Fred has always been an active, strong person. He would never hesitate to help anyone, but for now, he is the one who needs a little help. For the past few months, I’ve tried to provide support and assistance to Fred in various ways. In return, Fred has been gracious and appreciative.
Yesterday, Fred expressed a concern that he was becoming a burden. Having been raised to be self-reliant at all costs, I could understand this concern. When my own parents started getting older, they feared more than anything becoming a burden to anyone. But now I’m learning to rethink that notion of self-reliance.
None of us are as independent as we might want to believe. I feel a surprising amount of joy and a deeper connection with my own humanity as I assist someone I care about very much. I have been given a gift that I didn’t realize I needed.

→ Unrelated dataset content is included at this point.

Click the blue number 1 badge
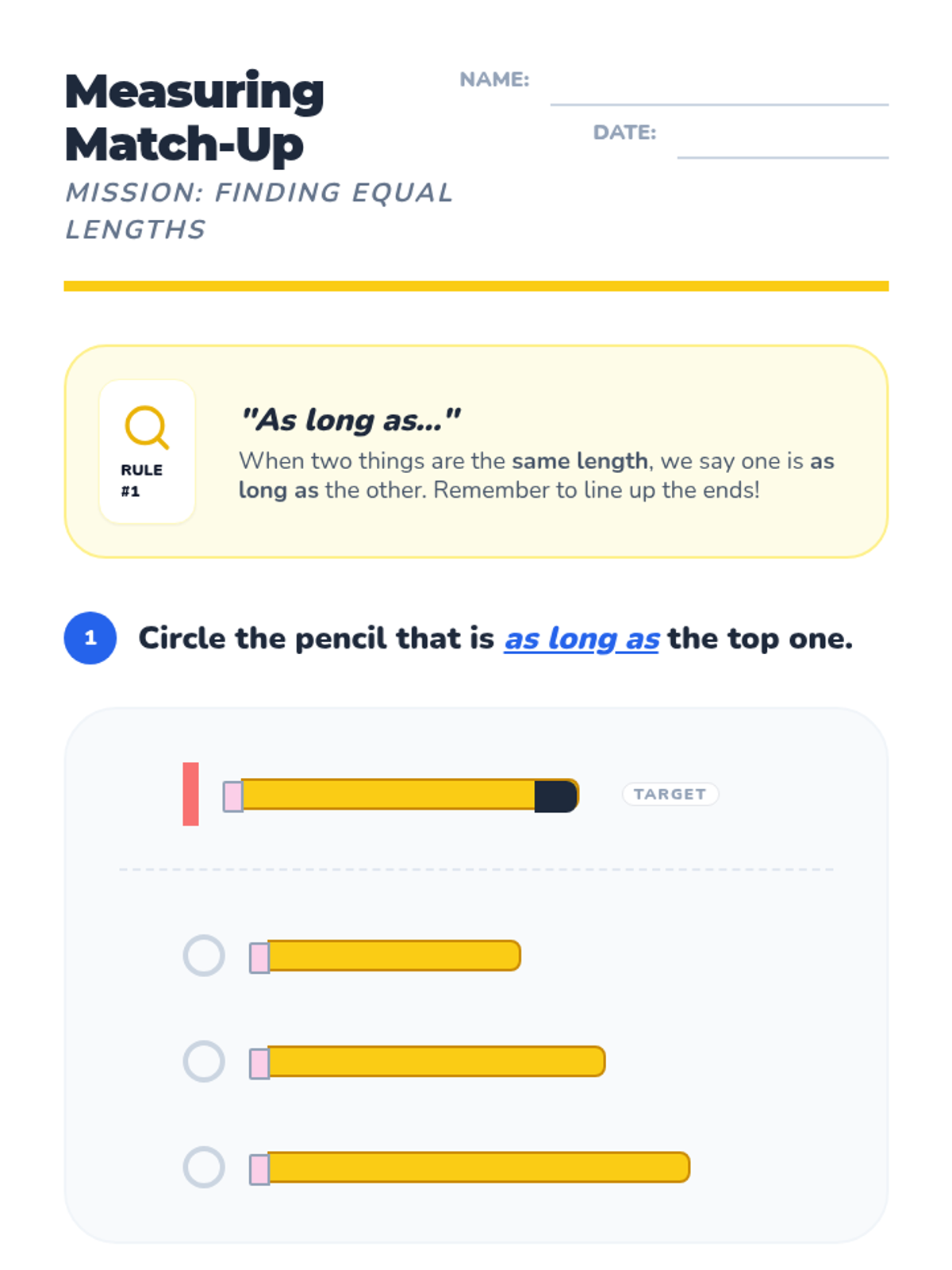This screenshot has width=952, height=1270. (x=90, y=637)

Accepting Help Allows Us to Be More Human
A few weeks ago, Fred ordered an electric lift chair to help him safely get up from a seated position. One afternoon, I saw that his chair had arrived; it was in a big crate in front of the garage. Because of my deeply ingrained belief that I needed to be self-reliant, I pushed, pulled, and dragged the crate to the front porch. (I should point out that I am a five-foot-three-inch 67-year-old woman.) Then, I used leverage to carefully move the crate up three stairs. After nearly 20 minutes, I was able to move the crate to the front door.
When Fred saw what I had done, he asked why I hadn’t I asked one of the neighbors to help? I could have easily injured myself as a result of my stubborn independence. Of course, the neighbors would have been willing to help me. Why hadn’t I asked?
Trying to walk in the footsteps of the self-reliant ‘rugged’ individual is really counter to our basic human need for connection. I am learning that when I need help, it doesn’t make me a lessor individual to ask for support; rather, it makes me more human. Thank you, Fred.